Además de la explicación pormenorizada de los componentes glíficos para aludir a fechas calendáricas, antropónimos y topónimos, y de los componentes pictóricos, como la figura del sol (Tonatiuh) para referirse a Pedro de Alvarado (folio 46 r), el doctor advierte también la inserción de otra clase de registro que aparece igualmente en la escena; se trata de una glosa en castellano que traduce los elementos pictoglíficos incorporados en el cuadro.

Pero la explicación no termina aquí; para lograr una interpretación más amplia y puntual de los hechos narrados a través de estos distintos códigos, Miguel León-Portilla contrasta la información de este episodio bélico con la contenida en otras fuentes, como el Lienzo de Tlaxcala, el de Tlatelolco y la Tira de Tepechpan; esta lectura paralela permite visualizar con mayor precisión el significado de la lámina analizada.

Aunque fueron muchos los códices antiguos del Nuevo Mundo que no lograron sobrevivir a los embates de algunos conquistadores, otros, sin embargo, perduran hasta nuestros días gracias al rescate que de ellos hicieron los propios indígenas y algunos frailes convencidos de su enorme valor.
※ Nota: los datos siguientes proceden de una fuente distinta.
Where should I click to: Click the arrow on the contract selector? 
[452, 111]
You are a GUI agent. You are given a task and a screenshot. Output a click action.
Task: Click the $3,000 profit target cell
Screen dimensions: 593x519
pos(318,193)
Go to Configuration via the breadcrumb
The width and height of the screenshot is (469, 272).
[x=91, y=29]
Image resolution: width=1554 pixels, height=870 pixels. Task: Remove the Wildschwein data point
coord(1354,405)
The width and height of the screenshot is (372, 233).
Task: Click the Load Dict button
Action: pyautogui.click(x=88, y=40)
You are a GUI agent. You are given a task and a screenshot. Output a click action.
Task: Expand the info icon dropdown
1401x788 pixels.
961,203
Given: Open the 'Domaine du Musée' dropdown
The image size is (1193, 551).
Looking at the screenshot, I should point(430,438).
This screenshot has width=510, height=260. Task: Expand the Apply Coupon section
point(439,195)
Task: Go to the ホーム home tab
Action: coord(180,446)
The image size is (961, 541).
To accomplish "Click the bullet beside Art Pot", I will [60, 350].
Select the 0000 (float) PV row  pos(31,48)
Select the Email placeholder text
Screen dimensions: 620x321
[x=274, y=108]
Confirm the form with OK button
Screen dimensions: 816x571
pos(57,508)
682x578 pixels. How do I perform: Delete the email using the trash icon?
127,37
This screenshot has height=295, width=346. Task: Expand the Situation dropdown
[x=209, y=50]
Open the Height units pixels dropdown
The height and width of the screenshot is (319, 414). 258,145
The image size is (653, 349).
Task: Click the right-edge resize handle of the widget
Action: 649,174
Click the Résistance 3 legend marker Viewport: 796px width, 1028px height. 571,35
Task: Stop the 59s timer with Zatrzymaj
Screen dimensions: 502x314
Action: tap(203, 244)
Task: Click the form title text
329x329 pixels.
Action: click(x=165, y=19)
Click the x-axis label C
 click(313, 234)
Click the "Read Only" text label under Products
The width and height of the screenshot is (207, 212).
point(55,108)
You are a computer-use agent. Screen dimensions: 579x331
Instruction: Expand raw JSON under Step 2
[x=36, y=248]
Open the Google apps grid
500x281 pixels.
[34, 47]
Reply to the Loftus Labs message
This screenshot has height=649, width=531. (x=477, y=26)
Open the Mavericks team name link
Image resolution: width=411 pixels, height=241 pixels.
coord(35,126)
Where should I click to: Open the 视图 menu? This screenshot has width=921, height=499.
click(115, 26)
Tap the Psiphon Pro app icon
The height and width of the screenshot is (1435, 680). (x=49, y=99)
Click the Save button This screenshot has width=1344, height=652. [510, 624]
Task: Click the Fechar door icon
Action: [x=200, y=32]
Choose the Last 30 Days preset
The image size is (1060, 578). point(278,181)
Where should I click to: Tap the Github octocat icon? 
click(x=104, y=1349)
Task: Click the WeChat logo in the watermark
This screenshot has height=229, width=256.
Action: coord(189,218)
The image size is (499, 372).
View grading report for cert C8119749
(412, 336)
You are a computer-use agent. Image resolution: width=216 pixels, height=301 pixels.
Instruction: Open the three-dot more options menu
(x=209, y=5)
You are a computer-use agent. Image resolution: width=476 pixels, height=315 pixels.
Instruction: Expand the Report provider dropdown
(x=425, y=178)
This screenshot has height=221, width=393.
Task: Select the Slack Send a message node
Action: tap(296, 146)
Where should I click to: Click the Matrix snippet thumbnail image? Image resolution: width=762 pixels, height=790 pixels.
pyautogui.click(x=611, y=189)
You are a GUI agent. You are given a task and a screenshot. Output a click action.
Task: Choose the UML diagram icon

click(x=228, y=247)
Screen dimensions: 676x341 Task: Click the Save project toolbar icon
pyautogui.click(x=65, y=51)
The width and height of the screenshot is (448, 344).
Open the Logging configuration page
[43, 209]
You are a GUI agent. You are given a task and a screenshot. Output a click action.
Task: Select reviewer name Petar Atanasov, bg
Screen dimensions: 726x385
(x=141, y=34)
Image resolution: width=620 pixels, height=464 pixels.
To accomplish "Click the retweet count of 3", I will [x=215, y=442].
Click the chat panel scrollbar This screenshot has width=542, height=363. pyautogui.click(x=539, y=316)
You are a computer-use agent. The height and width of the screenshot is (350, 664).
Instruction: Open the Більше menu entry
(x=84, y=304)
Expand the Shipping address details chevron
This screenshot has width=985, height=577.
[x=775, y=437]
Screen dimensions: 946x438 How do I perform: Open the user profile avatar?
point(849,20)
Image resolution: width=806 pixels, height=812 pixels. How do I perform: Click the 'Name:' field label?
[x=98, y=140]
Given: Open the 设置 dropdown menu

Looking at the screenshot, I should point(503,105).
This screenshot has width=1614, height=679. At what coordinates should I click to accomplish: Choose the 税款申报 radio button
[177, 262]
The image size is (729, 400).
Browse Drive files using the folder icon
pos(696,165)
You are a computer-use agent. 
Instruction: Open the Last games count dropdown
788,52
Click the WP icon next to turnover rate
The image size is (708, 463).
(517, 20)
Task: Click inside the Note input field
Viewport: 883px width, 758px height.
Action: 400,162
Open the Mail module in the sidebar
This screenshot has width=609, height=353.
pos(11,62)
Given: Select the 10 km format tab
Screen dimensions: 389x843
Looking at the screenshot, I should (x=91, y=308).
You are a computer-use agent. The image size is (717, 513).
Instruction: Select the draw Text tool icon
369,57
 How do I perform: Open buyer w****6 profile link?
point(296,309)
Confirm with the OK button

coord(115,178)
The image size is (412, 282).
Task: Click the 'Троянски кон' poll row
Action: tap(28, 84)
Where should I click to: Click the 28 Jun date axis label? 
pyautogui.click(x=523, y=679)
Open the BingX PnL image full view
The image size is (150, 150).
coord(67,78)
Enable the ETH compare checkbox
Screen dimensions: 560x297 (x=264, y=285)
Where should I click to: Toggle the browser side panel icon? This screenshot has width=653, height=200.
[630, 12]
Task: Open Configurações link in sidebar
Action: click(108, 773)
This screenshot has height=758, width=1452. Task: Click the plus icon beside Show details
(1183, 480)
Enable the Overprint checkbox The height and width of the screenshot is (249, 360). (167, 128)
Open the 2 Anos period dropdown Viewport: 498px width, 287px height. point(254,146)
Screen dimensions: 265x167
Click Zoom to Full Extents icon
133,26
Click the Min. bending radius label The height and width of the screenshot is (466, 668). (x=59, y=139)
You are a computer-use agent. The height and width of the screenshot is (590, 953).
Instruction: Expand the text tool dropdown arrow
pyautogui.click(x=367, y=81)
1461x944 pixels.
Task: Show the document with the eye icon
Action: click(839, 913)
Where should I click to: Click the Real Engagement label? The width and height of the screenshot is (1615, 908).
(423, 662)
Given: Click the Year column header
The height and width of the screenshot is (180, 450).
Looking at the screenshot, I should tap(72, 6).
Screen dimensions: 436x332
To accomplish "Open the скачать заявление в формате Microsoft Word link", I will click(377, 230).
Hoy, para nuestra fortuna, conocemos su paradero y su composición por el estudio que de ellos han realizado notables investigadores mexicanos y extranjeros, y por los diversos catálogos que se han elaborado y sobre los que da cuenta precisa el doctor León-Portilla en la parte final de su libro Códices. Los antiguos libros del Nuevo Mundo; aunque limitado a unos cuantos, también podemos tener acceso de manera directa por la publicación que de muy pocos de ellos, por cierto, han hecho distintas instituciones y editoriales. Pero, para poder comprender en toda su dimensión la importancia de estos invaluables testimonios, se requiere necesariamente de un claro y pormenorizado comentario de cada uno de ellos, como los que se concentran en este volumen, que sin duda se convertirá en un clásico de la historiografía mexicana.

Sobre la autora
Pilar Máynez
ENEP ACATLÁN/UNAM.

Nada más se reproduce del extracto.